A: I would say maybe 40%. When cultural fit is so important, if you have people within the organization who love it, they know the kind of people who will also thrive.
Q: What accounts for the other 60% of hires?
A: It's mostly people who approach us. We don't do much recruiting.
Q: So, how many unsolicited resumes do you get?
A: People who want to work for IDEO apply to the office they're interested in. In Palo Alto, which is where about half of our people are, we get probably 80 resumes a week. Across the company, it's probably around 150 resumes a week.
Q: What's the organizational structure at IDEO?
A: We are very flat. When I say that, there are definitely people who aspire to lead teams. But our goal is to create an environment where hot teams form on their own. Some people who come to IDEO never want to lead a team. Their goal is to be the best engineer, the best designer, or the best at what they do. That's fine.
We have 14 studios that vary in size from 15 to 35 people. Each has a studio head who is responsible for the profit and loss of that group. It's like running a small business. There are definitely opportunities to grow into that type of role. We would never hire someone as a studio head.
There are also opportunities to be discipline leads -- people who oversee best practices for their discipline across the whole firm. Usually, they are reasonably known in their industry, and the people in that discipline feel like they're good, strong mentors.
Q: You mentioned hot teams. What are they?
A: A hot team works together for a period of time. There's a lot of movement
at IDEO between teams and among studios. When you get hired into a studio, it isn't like you're going to spend your career in that studio. If you want to gravitate to another one, that's encouraged.
When we get a project, we want to give it to a team that's going to be excited about it. If we get a medical-device project, we want a group of people who are passionate about medical products. We don't want to say to someone, "OK, here's your assignment -- now work on this."
Q: Do you expect several years of experience in a person's discipline, or would you take someone straight out of school?

# Information provided
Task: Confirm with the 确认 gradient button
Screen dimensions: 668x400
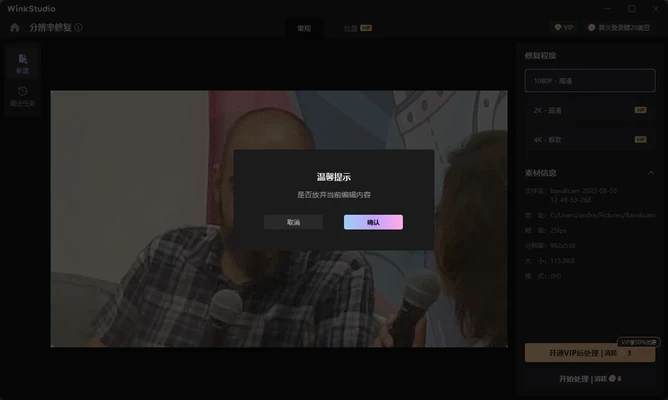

# Assignment 1
From the IDEO interview, reproduce word for word the stretch from "Q: What accounts" through "do. That's fine.".
# Assignment 2
In the IDEO interview, how many studios does the company have, and what is their range in size?

# Exercise output 1
Q: What accounts for the other 60% of hires?
A: It's mostly people who approach us. We don't do much recruiting.
Q: So, how many unsolicited resumes do you get?
A: People who want to work for IDEO apply to the office they're interested in. In Palo Alto, which is where about half of our people are, we get probably 80 resumes a week. Across the company, it's probably around 150 resumes a week.
Q: What's the organizational structure at IDEO?
A: We are very flat. When I say that, there are definitely people who aspire to lead teams. But our goal is to create an environment where hot teams form on their own. Some people who come to IDEO never want to lead a team. Their goal is to be the best engineer, the best designer, or the best at what they do. That's fine.

# Exercise output 2
IDEO has 14 studios, ranging from 15 to 35 people.